William looked away. His face was white.

“I am simply saying,” smiled Herjellsen, “let us not be dogmatic.”

William looked at him.

“You see, my dear William, all I am asking you to recognize is that we may not live in the world-within the reality-you think we do.”

“But we may!” blurted William.

“Yes,” granted Herjellsen, “we may-and we-may not.”

“Our view of the world,” said Gunther, speaking for the first time, “has given us science.”

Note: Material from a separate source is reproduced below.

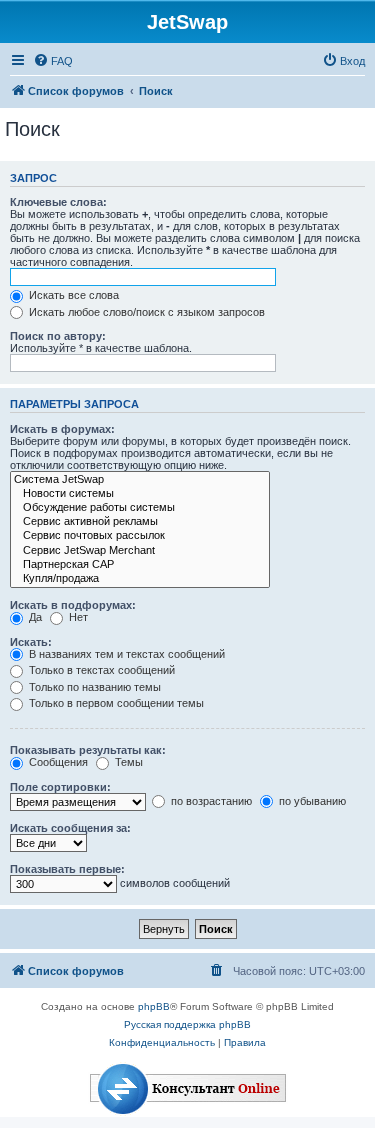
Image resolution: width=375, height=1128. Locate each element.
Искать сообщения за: (70, 828)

“You argue,” said Herjellsen, “from the utility of science to the truth of its world picture.”

“Yes,” said Gunther.

“Ultimately,” said Herjellsen, “the utility of science reduces to its capacity to reconcile, harmonize and predict perceptions. Theoretically, an infinite number of intellectual constructions would be equally efficacious in this regard. Suppose, for example, that we have a thousand sciences, each with its different world picture, each with its own theoretical entities, one making use of atoms, one not, and so on, would we then have a thousand truths, each incompatible with the other?”

“No,” said Gunther, “there would be only one truth.”

“But a thousand utilities?”

“Yes,” said Gunther.

“What then,” said Herjellsen, “of utility as a guide to truth?”